Мелексима глубоко вздохнула. Она боялась.
― То, о чем я собираюсь попросить, можно расценивать как самое большое неуважение к вам, и тому, что вы для меня делаете, ― сказала Мелексима и ненадолго замолчала. Бату смотрел на нее, ожидая продолжение, но начала разговора уже его не радовала. ― Для меня честь быть здесь, однако… Я прошу разрешения вернуться домой.
Она не терпела отношения к себе, как к вещи, подарку. Она не давала трогать себя, всегда держалась при разговоре своего мнения и смотрела всем в глаза, от обычных девушек до самого Великого хана. И все же она понимала, как велика ее просьба.
По лицу хану пробежала тень недовольства, позже обретя в черных глазах настоящую злость. Пальцы руки сжались и разжались, Мелексима с напряжением наблюдала за каждым его движением.

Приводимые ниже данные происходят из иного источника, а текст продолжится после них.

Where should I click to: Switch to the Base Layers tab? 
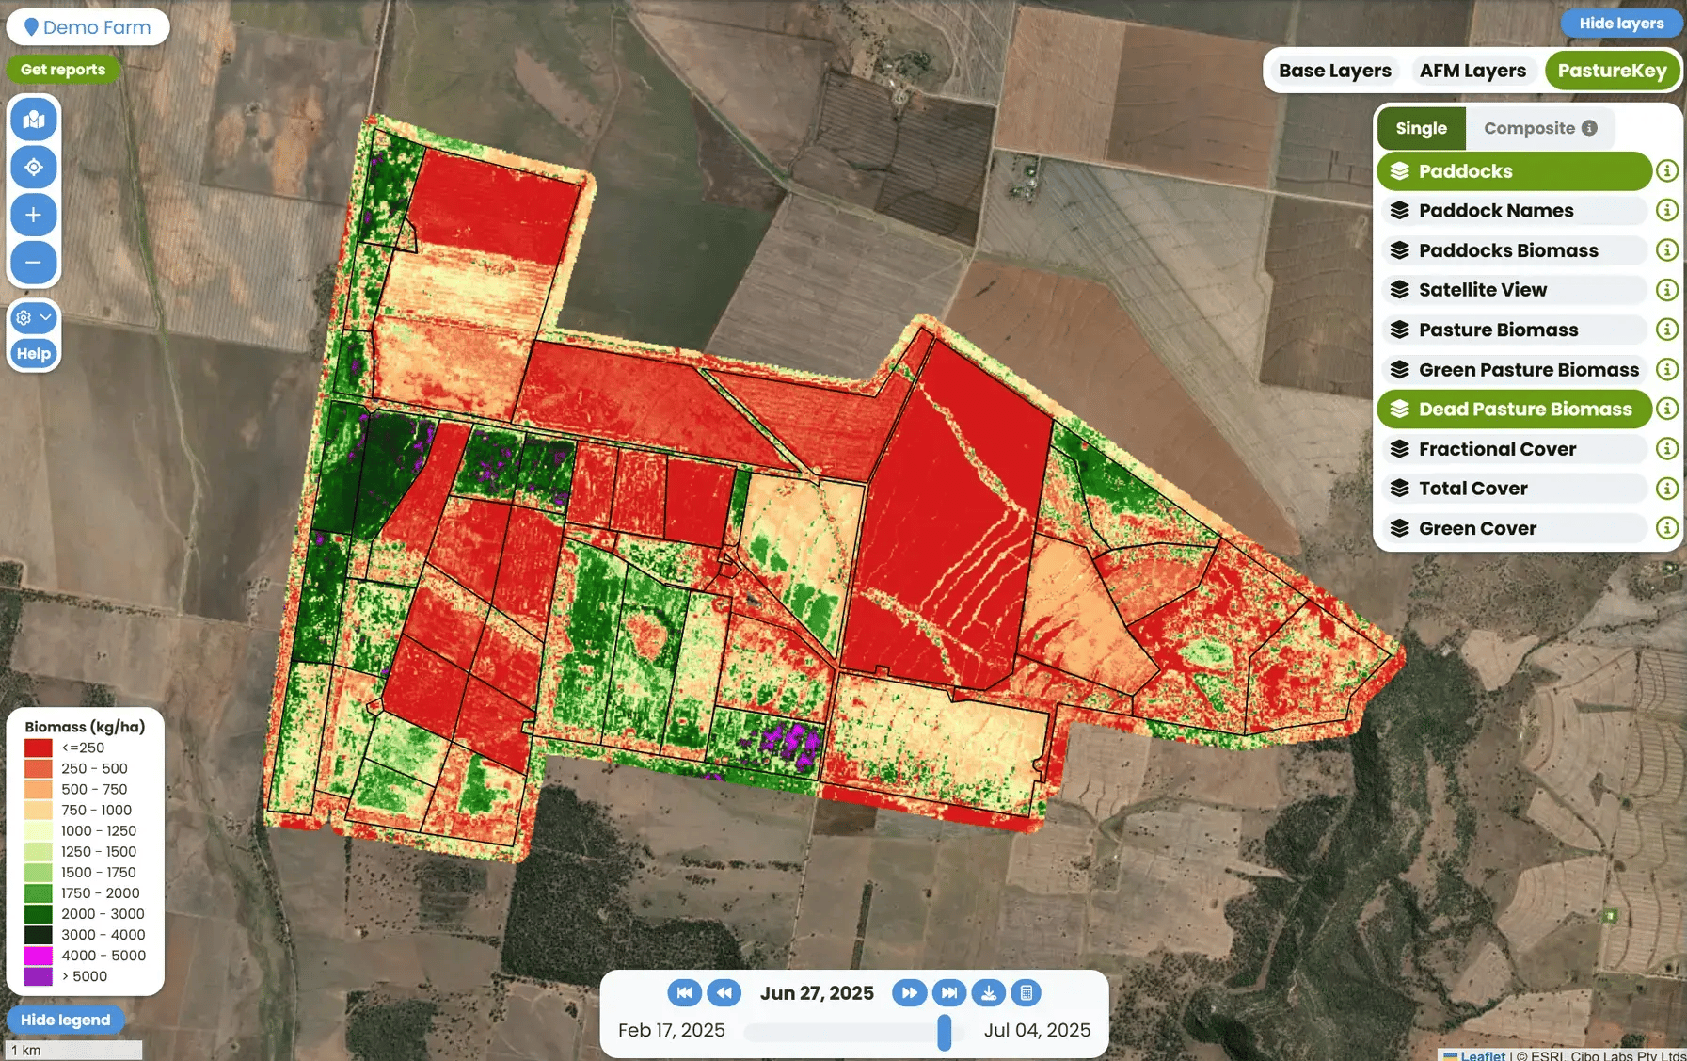pos(1334,71)
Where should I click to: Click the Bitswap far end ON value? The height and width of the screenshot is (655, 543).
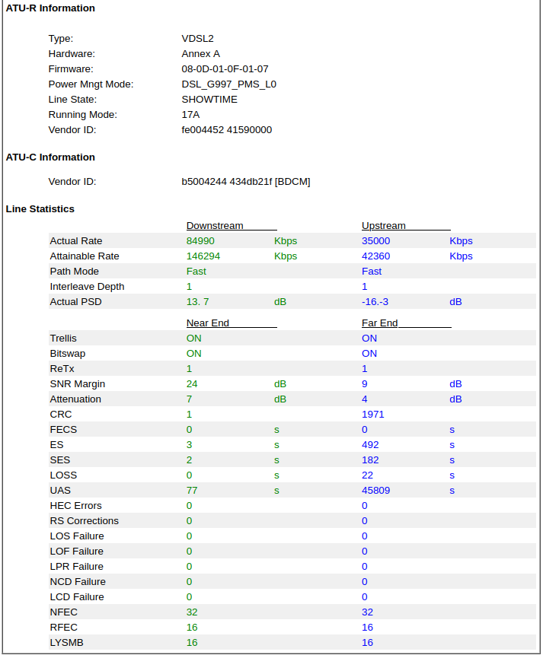click(369, 354)
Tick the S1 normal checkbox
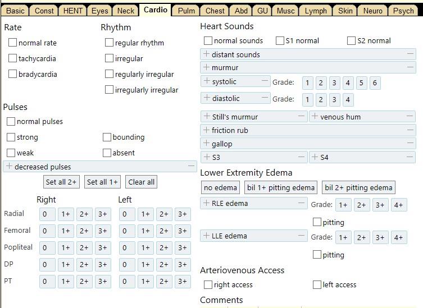 [280, 40]
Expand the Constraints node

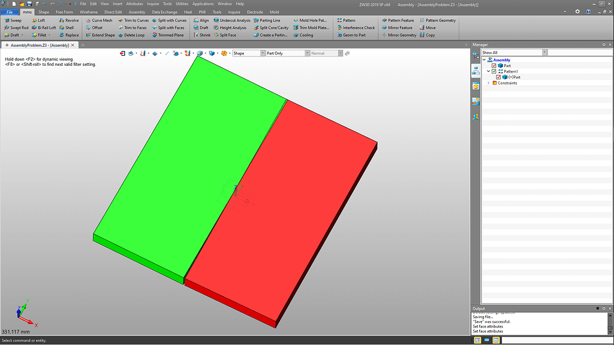coord(489,83)
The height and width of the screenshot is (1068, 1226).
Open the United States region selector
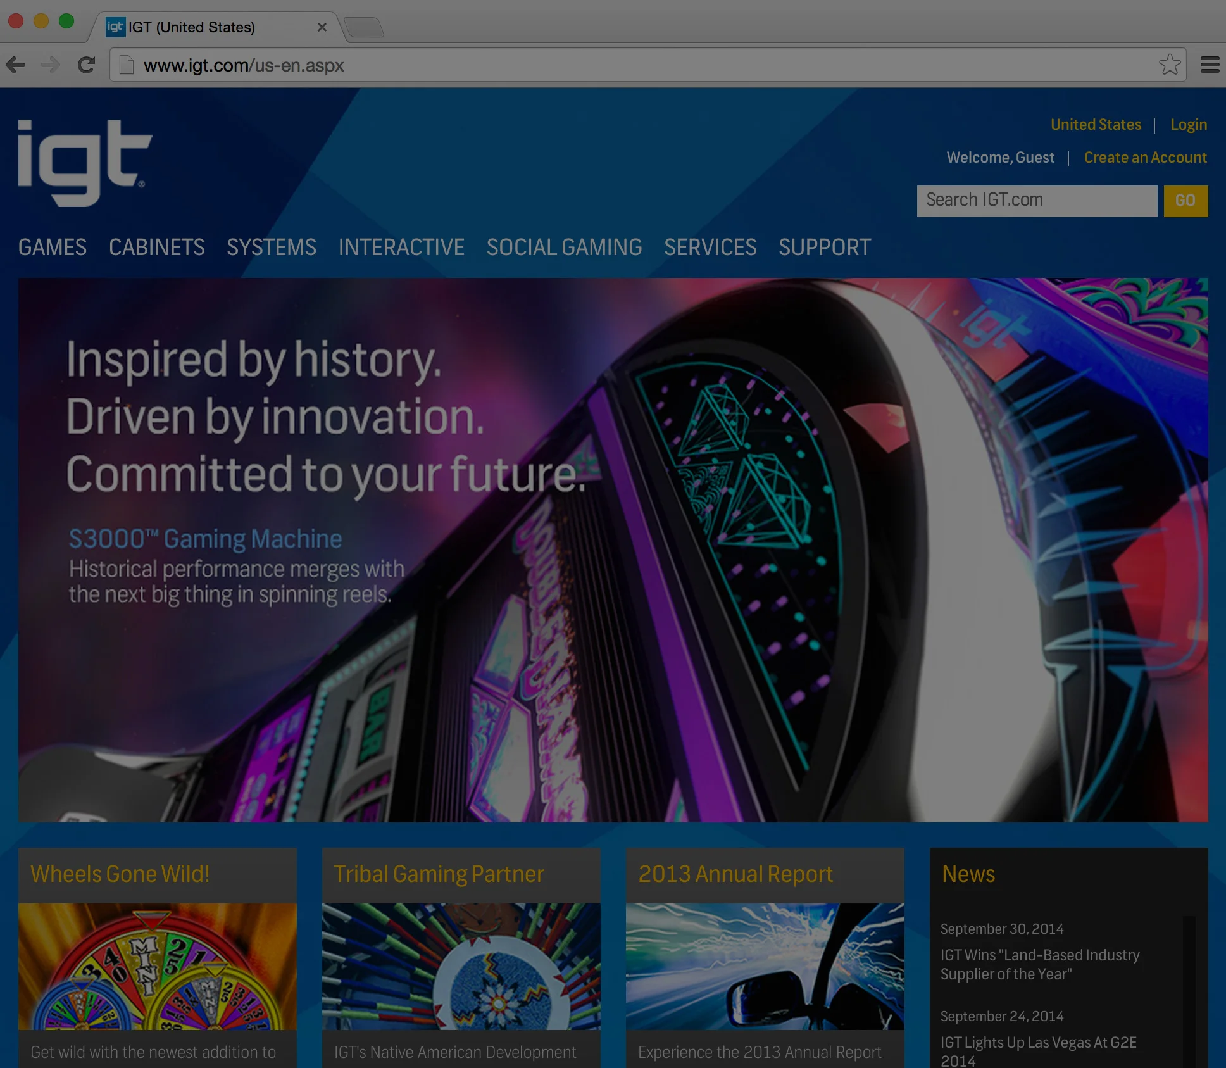(1096, 125)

― Нет, ― холодно отрезал Батый. Он понимал, что действует против слова своего великого деда ― задерживать Мелек здесь вопреки ее желаниям. Но внезапно перспектива никогда более не увидеть девушку показалось ему дикой и невозможной. Мелек могла требовать свободы, Батый не мог ей препятствовать ― это была своеобразная ловушка для них двоих.
Мелексима, казалось, была готова к такому ответу. До этого робкая и неуверенная, она вскинула голову, ее черные глаза полыхнули упрямством.